Fragmento.
Él no hizo la cola del supermercado. Ladró en italiano y se coló, mejor que cualquier cubano, a la fuerza. Pagó su mercancía. No le dio un céntimo de propina a la cajera y ni siquiera las gracias por su amabilidad. Los que estábamos en la fila lo miramos, como fantasmas, y aceptamos aquello como algo natural.
Fue el momento exacto en que descubrió a la muchacha. Ella, con la timidez propia de la típica mujer del campo, se hacía acompañar de su madre. Él, como un dinosaurio europeo, se le acercó, ladino, y comenzó a susurrarle, ¡a saber qué cosas!
Ella negaba con la cabeza. Él insistía. Ella decía que no, sonrojada y tímida. Él se dio cuenta, entonces, que tenía que comenzar enamorando a la madre, una señora que se avenía mejor a su edad antediluviana de macho en celo, que aquel otro «manjar».
Con una manota le tomó entonces el mentón a la mujer mayor, que no sabía qué hacer ante el insistente atrevido. Sorprendida e iracunda, mas con humildad, también negó con la cabeza.
Abrió, entonces, el turista sus fauces como aquellos escualos que nadaban hace más de cien millones de años en los mares del período Cretácico. Hubiese querido destrozarla a dentelladas, pero hubiese sido una actitud caníbal y un descrédito para un hombre supuestamente civilizado y venido del Viejo Mundo como colonizador postmoderno.

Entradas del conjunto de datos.
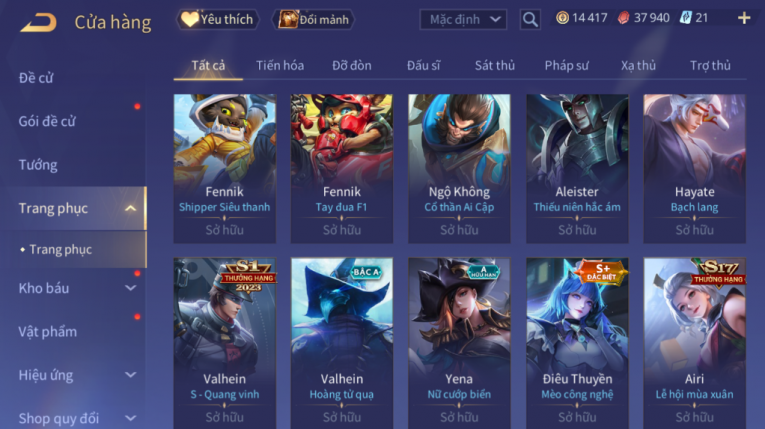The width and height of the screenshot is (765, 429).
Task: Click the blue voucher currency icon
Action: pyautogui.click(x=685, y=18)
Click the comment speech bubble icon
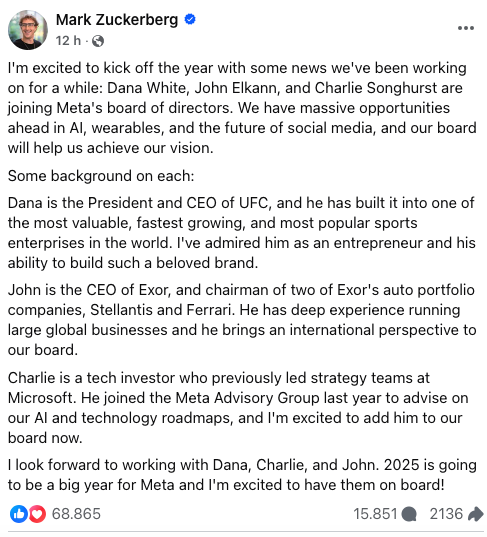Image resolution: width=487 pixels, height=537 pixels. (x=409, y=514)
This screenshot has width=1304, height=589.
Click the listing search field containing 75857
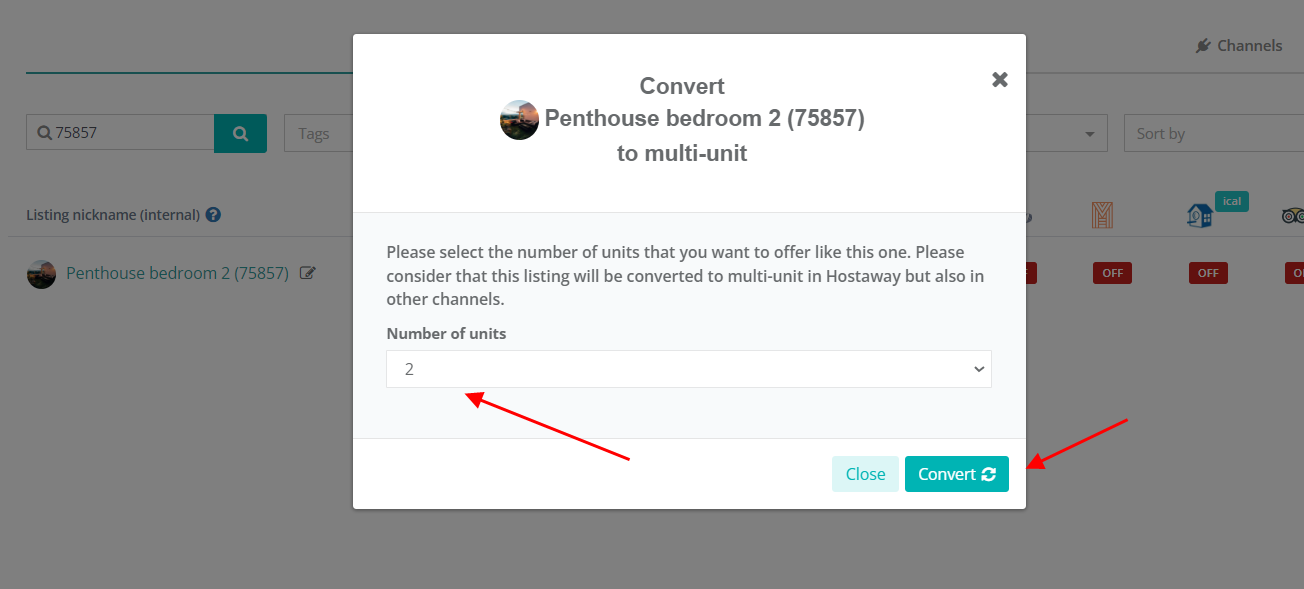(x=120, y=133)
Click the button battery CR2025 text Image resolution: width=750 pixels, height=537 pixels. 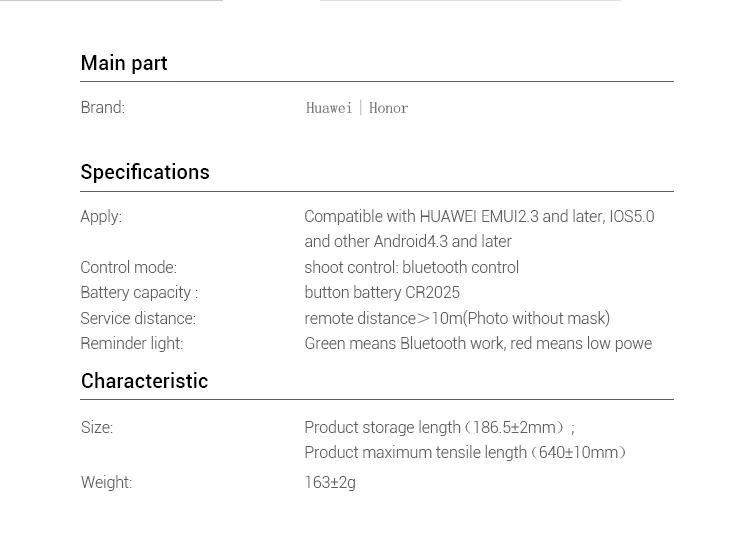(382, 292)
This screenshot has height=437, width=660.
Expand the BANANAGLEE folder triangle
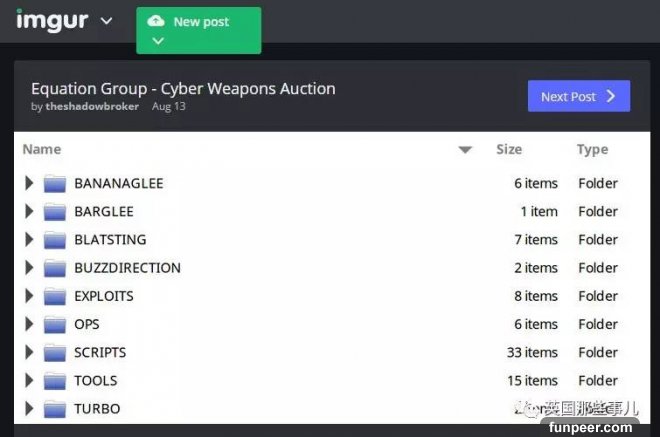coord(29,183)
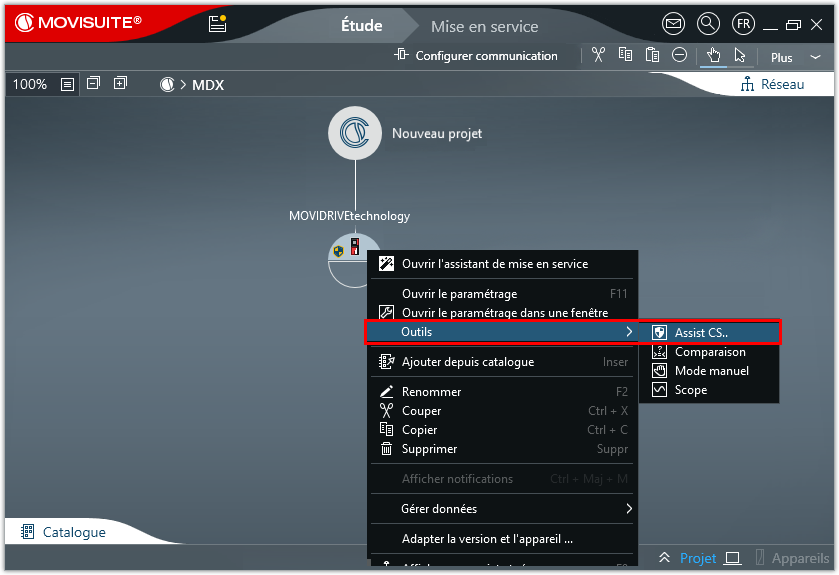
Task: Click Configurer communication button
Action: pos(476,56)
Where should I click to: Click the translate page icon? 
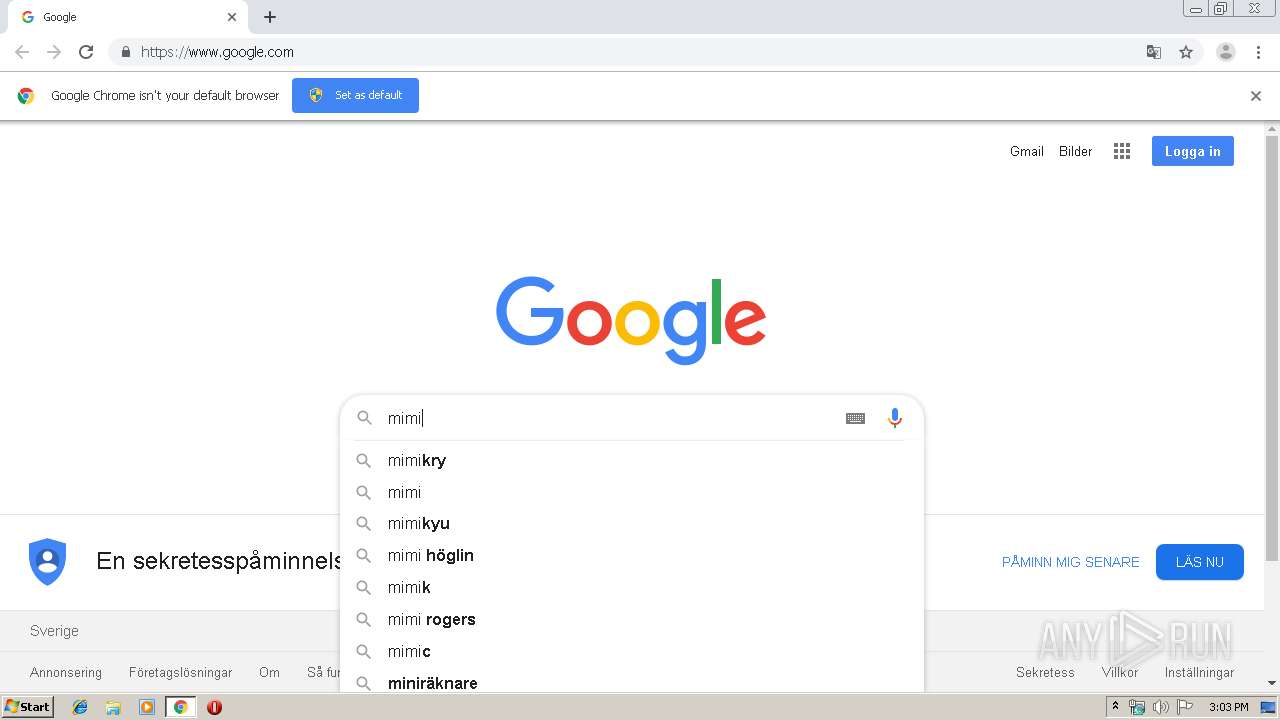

Qué hacer.
Edita el relato del supermercado entre "Con una manota" y "como colonizador postmoderno.", ambos incluidos, y sustituye "turista" por "extranjero".

Resultado del ejercicio.
Con una manota le tomó entonces el mentón a la mujer mayor, que no sabía qué hacer ante el insistente atrevido. Sorprendida e iracunda, mas con humildad, también negó con la cabeza.
Abrió, entonces, el extranjero sus fauces como aquellos escualos que nadaban hace más de cien millones de años en los mares del período Cretácico. Hubiese querido destrozarla a dentelladas, pero hubiese sido una actitud caníbal y un descrédito para un hombre supuestamente civilizado y venido del Viejo Mundo como colonizador postmoderno.